PAGE TEXT

++++

I'm refreshing on bayes theorem and conditional probability and I ran across these practice problems. I was trucking along until problem 9, which states:
HIV The New York State Health Department reports a 10% rate of the HIV virus for the “at-risk” population. Under certain conditions, a preliminary screening test for the HIV virus is correct 95% of the time. (Subjects are not told that they are HIV infected until additional tests verify the results.) If someone is randomly selected from the at-risk population, what is the probability that they have the HIV virus if it is known that they have tested positive in the initial screening?
Seems pretty straight forward. Let P(H) denote the probability of having HIV.
P(H) = .1 P(~H) = .9 P(+ | H) = .95
and we need to find
P(H | +) = P(H)P(+ | H)/[(P(H)P(+ | H)) + (P(~H)P(+ | ~H))
After running the numbers, they somehow conclude that
P(+ | ~H) = 1 - P(+ | H) = .05
I figured this out by working backwards from their answer.

++++

SUPPLIED DATA
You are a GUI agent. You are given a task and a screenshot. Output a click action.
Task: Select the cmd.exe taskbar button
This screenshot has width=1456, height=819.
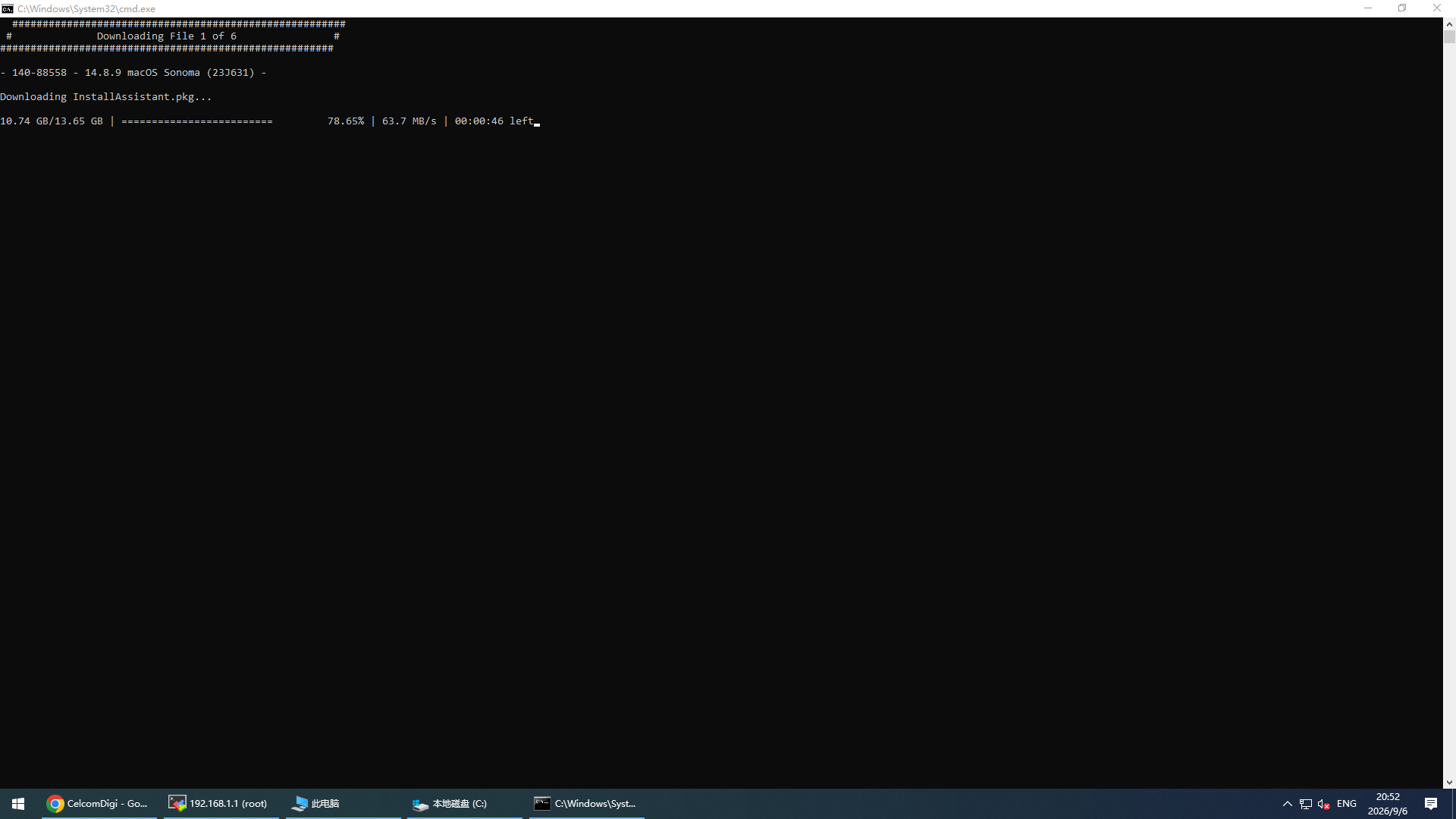tap(587, 804)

++++

COMPLETE THE FOLLOWING
a. In the Bayes theorem post, what HIV rate does the New York State Health Department report for the at-risk population?
b. Output the Bayes theorem post from "I'm refreshing on" to "the initial screening?".
c. Condense the paragraph of the Bayes theorem post that begins "HIV The New York State Health Department" into a short list that keeps its main facts.
Nothing in the lines is needed here.

OUTPUTS BY TASK
a. 10%

b.
I'm refreshing on bayes theorem and conditional probability and I ran across these practice problems. I was trucking along until problem 9, which states:
HIV The New York State Health Department reports a 10% rate of the HIV virus for the “at-risk” population. Under certain conditions, a preliminary screening test for the HIV virus is correct 95% of the time. (Subjects are not told that they are HIV infected until additional tests verify the results.) If someone is randomly selected from the at-risk population, what is the probability that they have the HIV virus if it is known that they have tested positive in the initial screening?

c.
- The New York State Health Department reports a 10% HIV rate in the "at-risk" population.
- Under certain conditions, a preliminary HIV screening test is correct 95% of the time.
- Subjects are not told they are infected until more tests verify the results.
- Question: for someone randomly selected from the at-risk population who tested positive in the initial screening, what is the probability they have HIV?